** start Data lines **

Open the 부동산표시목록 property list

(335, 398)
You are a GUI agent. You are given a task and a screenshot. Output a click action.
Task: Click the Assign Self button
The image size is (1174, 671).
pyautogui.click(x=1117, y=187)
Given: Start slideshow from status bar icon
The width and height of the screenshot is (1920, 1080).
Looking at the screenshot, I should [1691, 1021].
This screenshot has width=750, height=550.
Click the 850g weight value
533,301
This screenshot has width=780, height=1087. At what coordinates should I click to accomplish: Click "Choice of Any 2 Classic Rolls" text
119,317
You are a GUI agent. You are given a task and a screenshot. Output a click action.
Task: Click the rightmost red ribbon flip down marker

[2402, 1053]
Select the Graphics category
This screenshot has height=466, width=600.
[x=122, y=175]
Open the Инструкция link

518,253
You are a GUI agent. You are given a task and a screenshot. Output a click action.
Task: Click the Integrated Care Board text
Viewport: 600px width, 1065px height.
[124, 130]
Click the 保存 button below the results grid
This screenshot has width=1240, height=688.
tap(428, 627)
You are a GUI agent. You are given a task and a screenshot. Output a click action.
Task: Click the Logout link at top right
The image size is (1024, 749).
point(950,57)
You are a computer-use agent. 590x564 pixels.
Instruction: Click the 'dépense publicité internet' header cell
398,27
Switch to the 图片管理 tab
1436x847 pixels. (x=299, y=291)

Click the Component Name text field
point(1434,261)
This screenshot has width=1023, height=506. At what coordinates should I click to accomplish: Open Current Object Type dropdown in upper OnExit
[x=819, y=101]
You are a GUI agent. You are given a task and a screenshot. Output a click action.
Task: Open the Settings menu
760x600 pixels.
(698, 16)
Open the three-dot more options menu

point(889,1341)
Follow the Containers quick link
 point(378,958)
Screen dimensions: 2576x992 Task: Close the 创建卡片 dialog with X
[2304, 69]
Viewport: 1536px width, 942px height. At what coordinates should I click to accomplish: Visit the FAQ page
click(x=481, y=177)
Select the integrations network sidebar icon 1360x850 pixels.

** end Data lines **

Rewrite the items from the line with "Switch to the 图片管理 tab" through the end of the items, swapping "Settings" for "Preferences" and leaving everything else unchanged.

- Problem solution
Switch to the 图片管理 tab
1436x847 pixels. (x=299, y=291)

Click the Component Name text field
point(1434,261)
This screenshot has width=1023, height=506. At what coordinates should I click to accomplish: Open Current Object Type dropdown in upper OnExit
[x=819, y=101]
You are a GUI agent. You are given a task and a screenshot. Output a click action.
Task: Open the Preferences menu
760x600 pixels.
(698, 16)
Open the three-dot more options menu

point(889,1341)
Follow the Containers quick link
 point(378,958)
Screen dimensions: 2576x992 Task: Close the 创建卡片 dialog with X
[2304, 69]
Viewport: 1536px width, 942px height. At what coordinates should I click to accomplish: Visit the FAQ page
click(x=481, y=177)
Select the integrations network sidebar icon 1360x850 pixels.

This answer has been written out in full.